Weekend Update – June 12, 2016

Sometimes you just have nowhere to go.

One thing that was fairly certain last week was that there wasn’t too much of a trend and there wasn’t any clear path to follow.

As markets began testing the 18000 level on the DJIA and 2100 on the S&P 500, the chorus was loud and clear.

There is no place to go but up.

The alternating chorus was that there was no place to go but down.

The market instead went sideways, but not very far as all roads seemed to be closed off.

After the previous week, which ended precisely unchanged, this past week managed to move 0.1%,

Granted, the first three days of the week did seem to benefit from Chairman Janet Yellen’s superb demonstration of how hedging your words works to allow people to hear whatever it is that they want to hear.

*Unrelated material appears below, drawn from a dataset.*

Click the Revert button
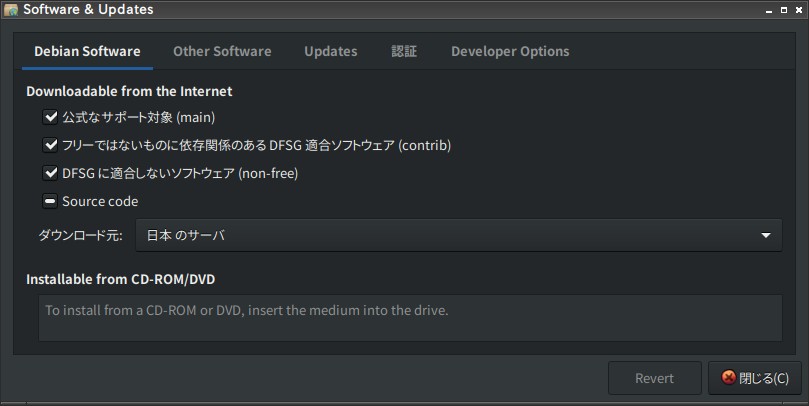 click(654, 378)
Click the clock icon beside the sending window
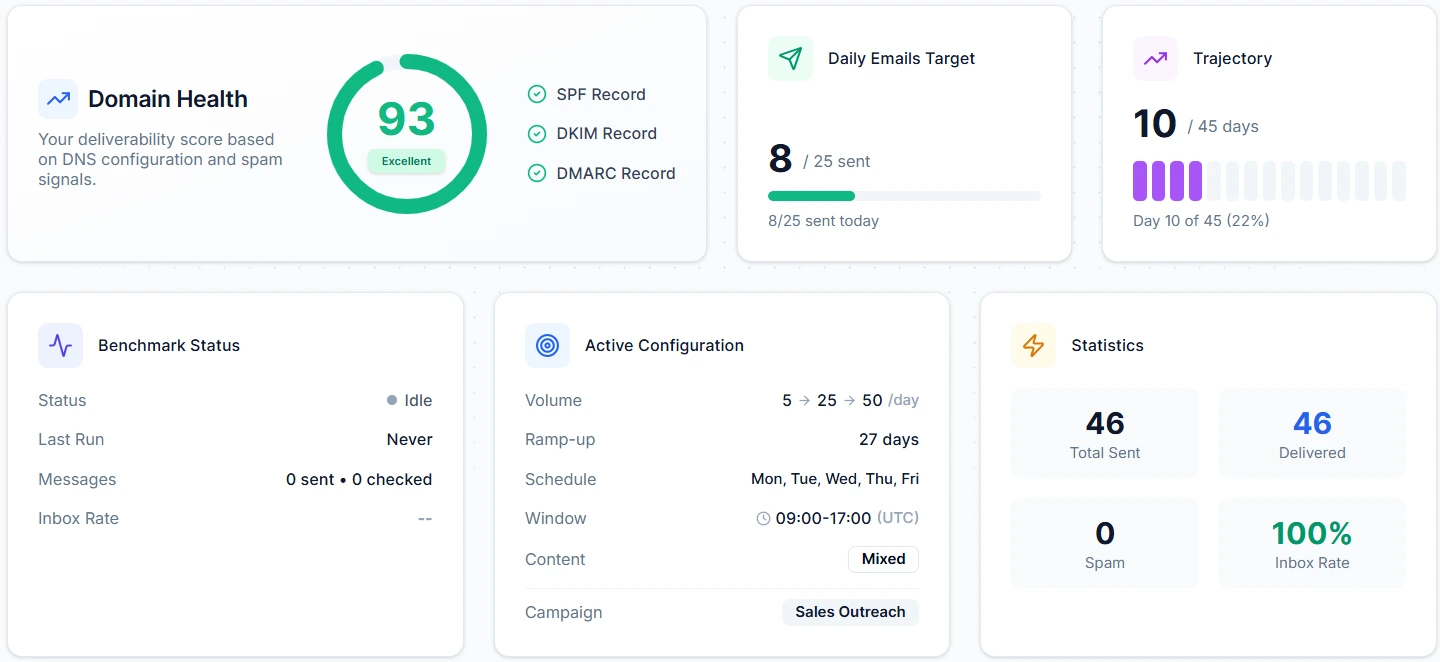The height and width of the screenshot is (662, 1440). coord(763,519)
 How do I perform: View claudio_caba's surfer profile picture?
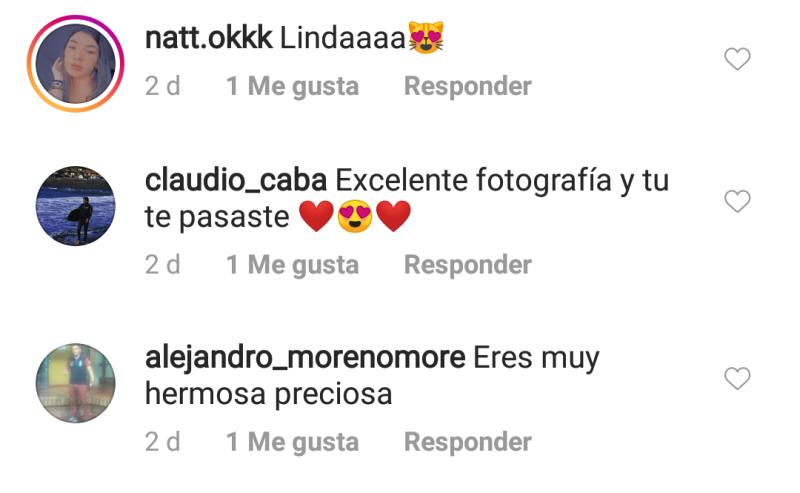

Following Monday afternoon’s talk, Dr. Yellen essentially said something to the effect of “It’s not good out there, but it’s all good. You know what I mean?”

Years ago I heard a fairly odd individual present a lecture on the pharmacological management of children requiring sedation. He referred to the well known age and weight based rules regarding dosages, but said they were inadequate. Not surprisingly, after listening to him for a brief while, it was only his eponymous rule that could determine the correct amount of sedative agents to administer to a child.

He referred to his rule by example and these were his precise words, that I still remember 30 years later.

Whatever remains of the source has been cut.